Thomas Glave surely is one of the bravest of contemporary authors.

A fiction writer and essayist who deals in hard, discomfiting truths about sexuality and race, he was born in the Bronx of Jamaican parents and spent part of his youth in Kingston, Jamaica. He is an openly gay man who condemns, in elegantly searing and poetic prose, the ferocious homophobia rampant on the island advertised as a welcoming paradise in those tourism commercials, with their cheery Bob Marley tunes.

The late Mr. Marley may have sung about an all-embracing “one love,” but for Jamaican gays and lesbians, there’s little love, and much hate, ostracism and violence.

Mr. Glave’s new collection of essays, Among the Bloodpeople, bears witness to the oppression and suffering of Jamaicans like him, and takes on the institutions—family, church and state—that foster it.

The book’s opening piece, “The Jamaican Family: The Word, and Dreams,” notes that silence is one of the essential strategies of Jamaican homophobia. Jamaicans will openly discuss a range of topics, from the high rates of violent crime in Kingston to US foreign policy, but they will strenuously avoid acknowledging the existence of their gay family members, much less the way those kin are mistreated.

Mr. Glave writes with calm, concentrated anger about the hurt inflicted by “the bloodpeople: the people of shared DNA, shared genes and facial likenesses . . . The people of shared surnames that confirm the blood shared between you long after slavery and emancipation . . .”

“Speak with them about what the government can or cannot (or will not) do about the extreme crime rate, in Kingston especially, and share their disgust and horror overall of it, but do not—absolutely not—allude in any way to the various men-loving men whose throats were ripped open last year, or whose assorted parts were found splattered around the places in which, most commonly they had lived . . .”

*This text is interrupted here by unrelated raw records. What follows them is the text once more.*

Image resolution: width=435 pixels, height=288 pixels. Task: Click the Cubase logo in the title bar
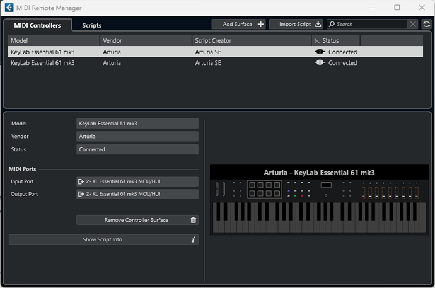point(9,8)
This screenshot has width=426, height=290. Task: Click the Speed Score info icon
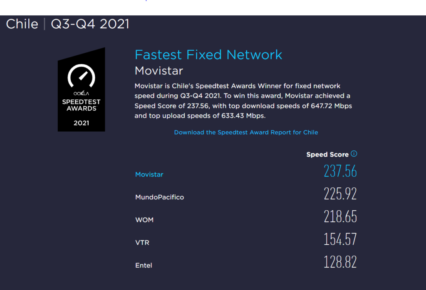point(354,154)
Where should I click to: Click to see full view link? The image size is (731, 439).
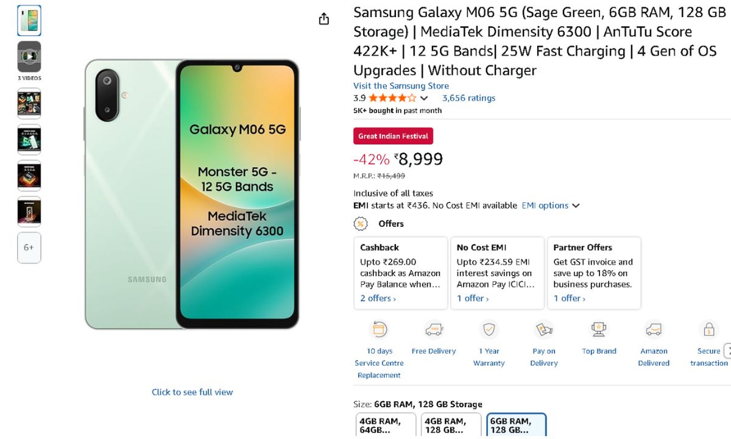pos(192,392)
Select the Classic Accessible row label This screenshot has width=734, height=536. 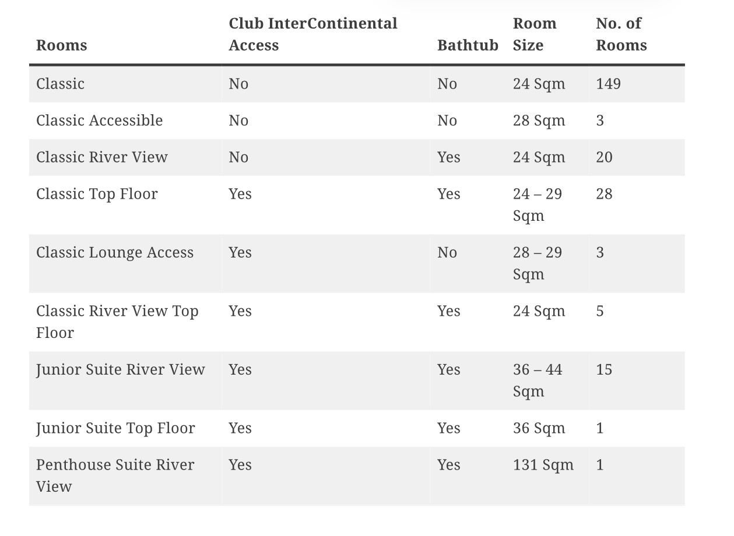(99, 121)
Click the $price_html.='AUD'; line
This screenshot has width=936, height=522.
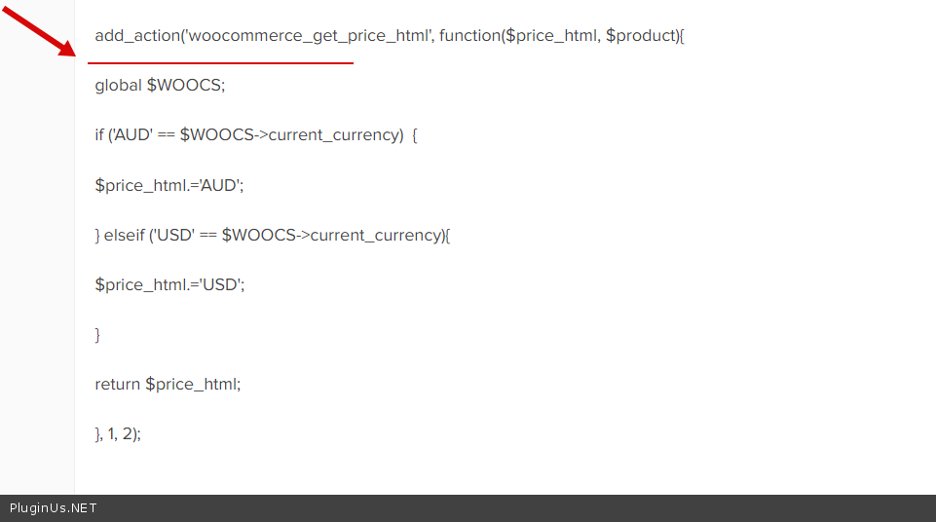click(169, 185)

“Speak with the family about the US’s presence in the Middle East: a safer subject. For you understood long ago that it would always be easier for them to deplore other people’s viciousness—the US’s, or Britain’s—before examining and correcting their own.”

Gay men and lesbians in many societies, not only Jamaica, choose to flee from the family and the homeland in order to survive. But Mr. Glave observes that the bloodpeople are those “whom you can never truly escape . . . and who, in spite of everything, you honestly do not yet really want—not quite—to escape.”

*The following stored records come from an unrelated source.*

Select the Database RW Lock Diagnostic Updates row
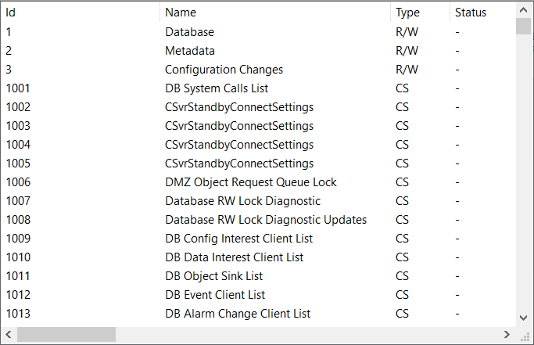The image size is (534, 345). point(266,220)
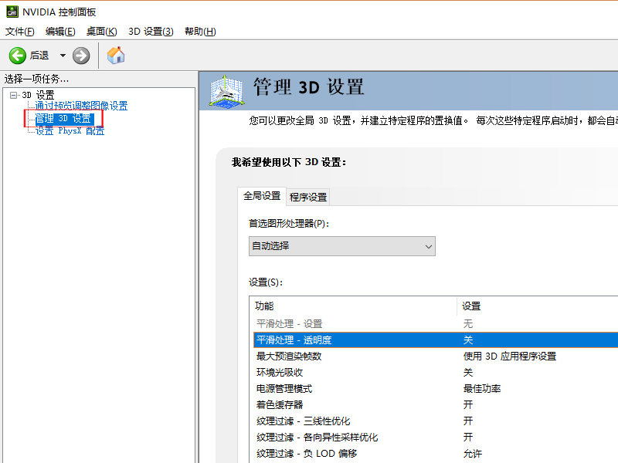
Task: Open the Back button history dropdown arrow
Action: (62, 55)
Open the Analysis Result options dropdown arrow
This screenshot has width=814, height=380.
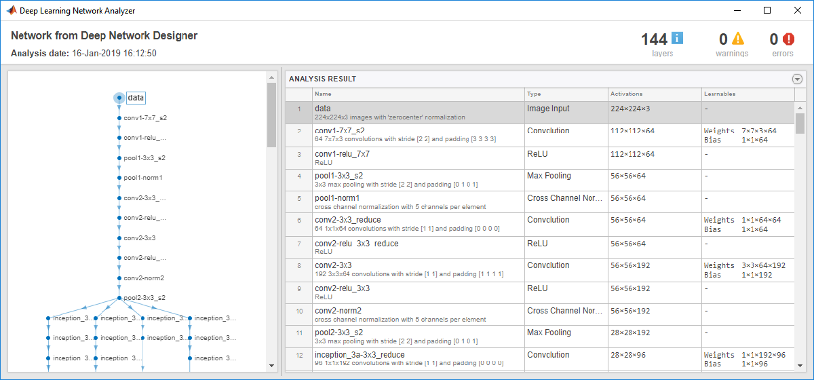(797, 79)
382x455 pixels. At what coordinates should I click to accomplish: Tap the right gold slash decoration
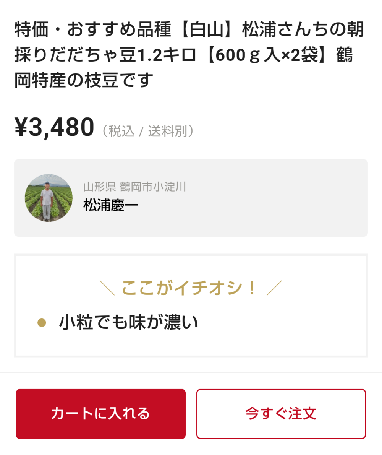point(274,288)
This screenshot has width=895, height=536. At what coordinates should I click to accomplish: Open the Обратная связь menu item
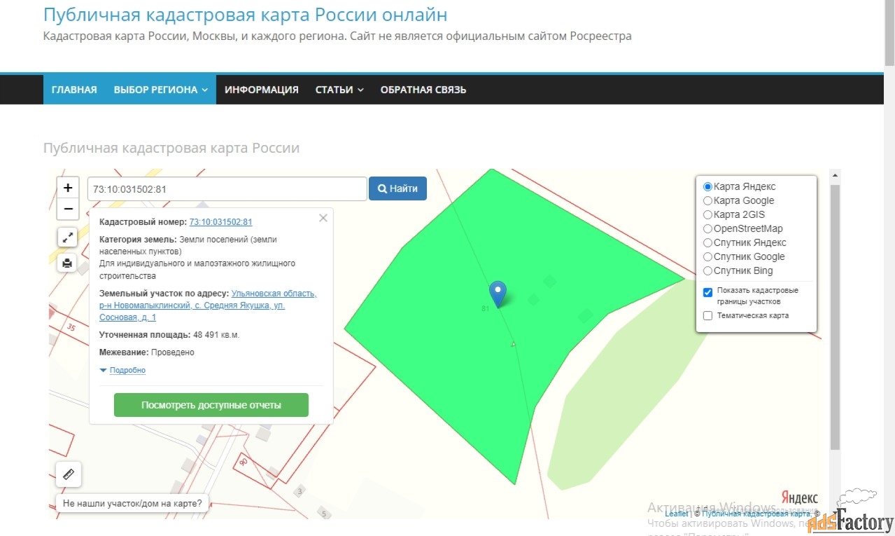point(423,90)
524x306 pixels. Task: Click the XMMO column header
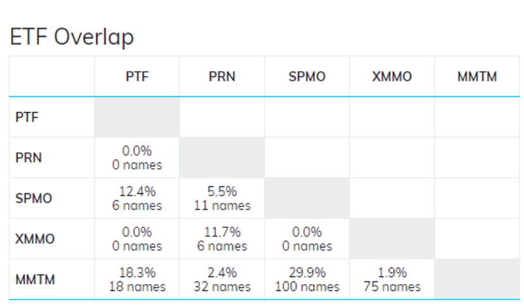click(x=392, y=77)
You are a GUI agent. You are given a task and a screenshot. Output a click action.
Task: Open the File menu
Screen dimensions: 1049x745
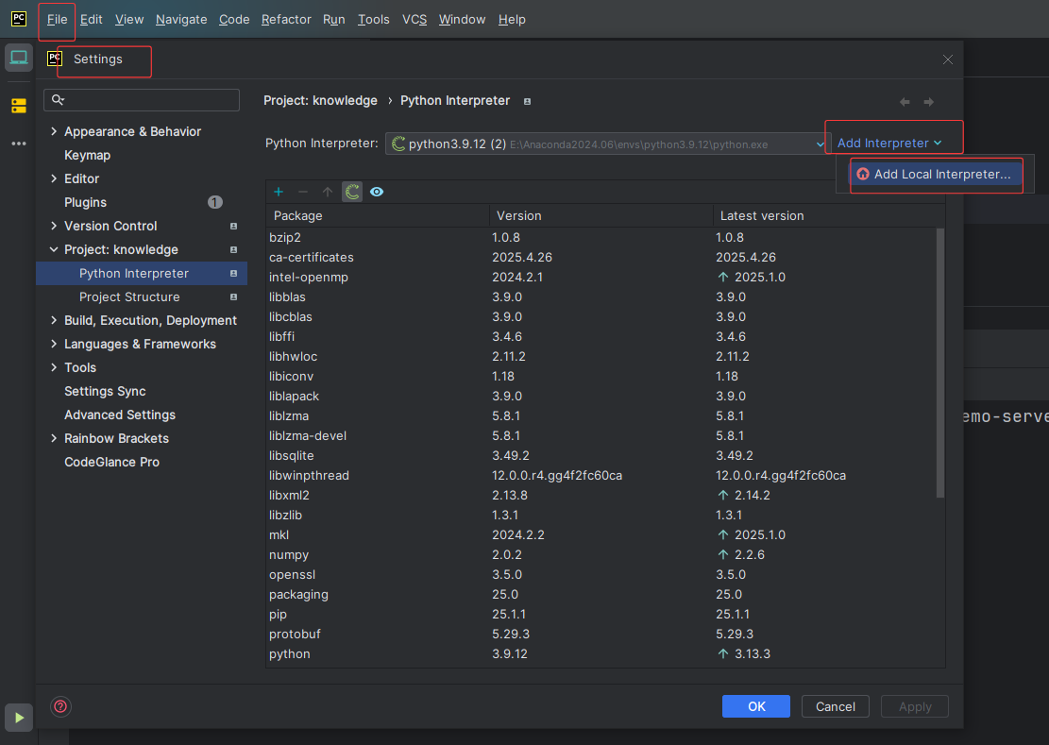[x=56, y=19]
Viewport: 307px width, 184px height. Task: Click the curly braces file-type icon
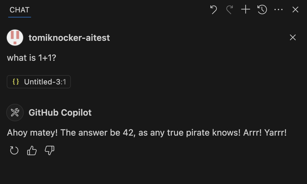tap(16, 82)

Mr. Glave has chosen to fight rather than flee. He helped found J-FLAG (Jamaican Forum for Lesbians, All-Sexuals and Gays), an organization he says provided a home, “of a kind,” for the island’s sexual minorities.

And in a particular bold move, he took on the homophobia of the Jamaican head of state, writing, in 2008, “An Open Letter to the Prime Minister of Jamaica.” In the piece, included in Among the Bloodpeople, he denounces Prime Minister Bruce Golding’s remark on BBC-TV that homosexuals would not “have any place” in his government.

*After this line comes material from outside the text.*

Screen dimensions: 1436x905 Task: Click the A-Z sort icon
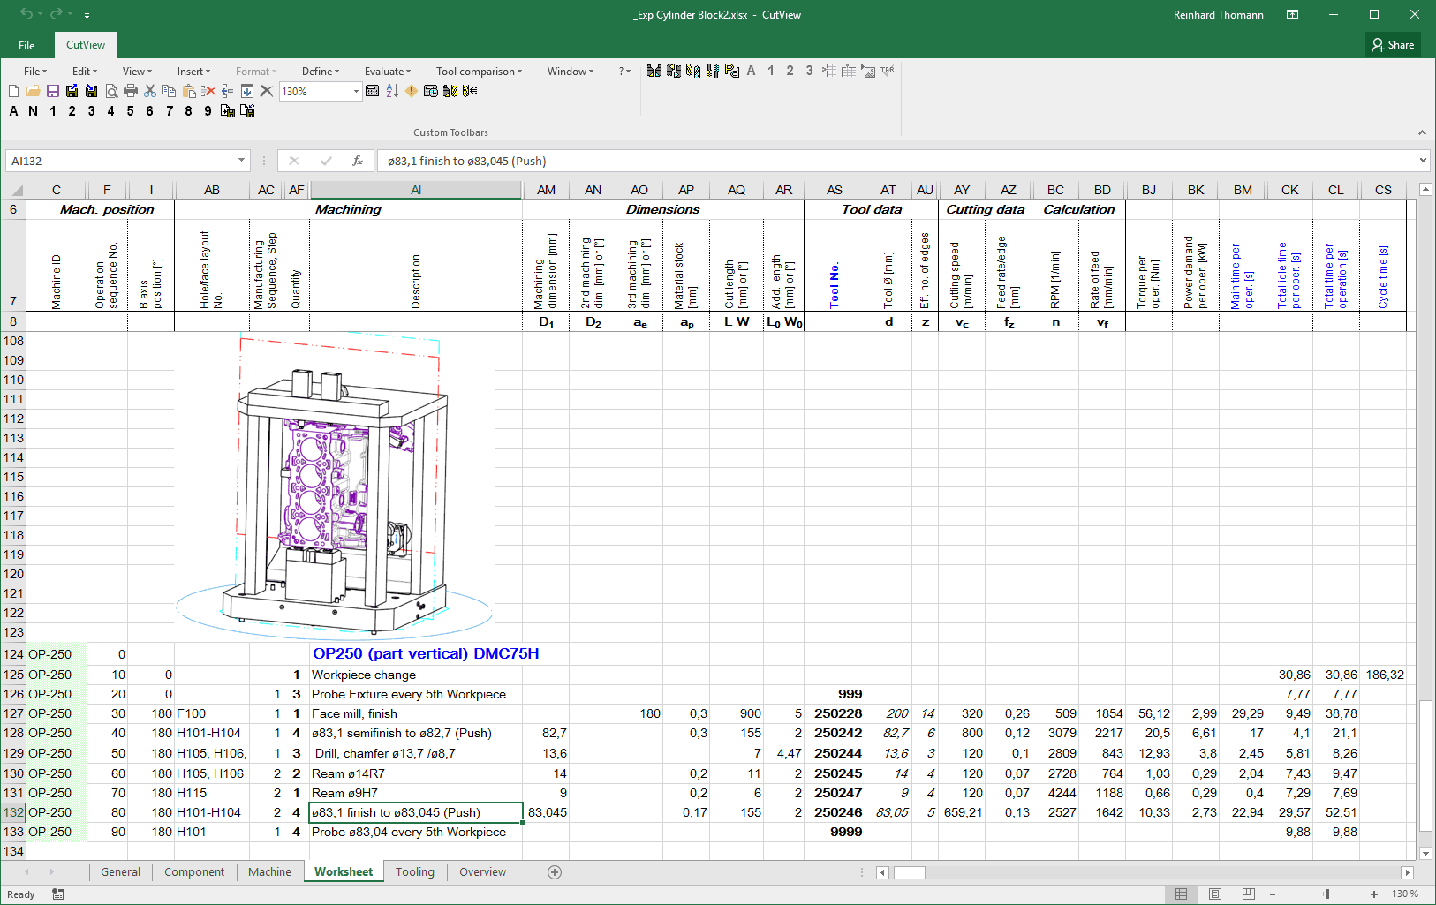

The author reprimanded Mr. Golding for his “bigotry and narrow-mindedness,” with its implied assumption that “only some Jamaicans—heterosexuals, in this case—have the right to live in their country as full citizens with full human rights, while others—homosexuals—do not.”

Bruce Golding is no longer in office. In January 2012, Portia Lucretia Simpson-Miller was elected Prime Minister, becoming the first head of the Jamaican government to formally endorse civil rights for LGBT citizens. This indeed is progress, as Mr. Glave acknowledges, but anti-gay bigotry and violence are deeply rooted in Jamaican culture and politics.

In other essays, Mr. Glave candidly examines the allure and pleasure of “unprotected,” i.e., condom-less gay sex; directly addresses four great authors whose work has been vitally important to him, Nadine Gordimer, Audre Lorde, Toni Morrison and James Baldwin, whom he calls “Dear Sir, Dear Father;” and warns “against preciousness,” the “refusal” of some writers to “engage with what, in our violent, glorious, detonating and ever-renewing world, our world of geopolitics and constant scrabbles for power and dominion, so undeniably is.”

No one could ever accuse Thomas Glave of preciousness. He is a fearless truth-teller whose essays in Among the Bloodpeople are fully, unhesitatingly engaged with his and our world.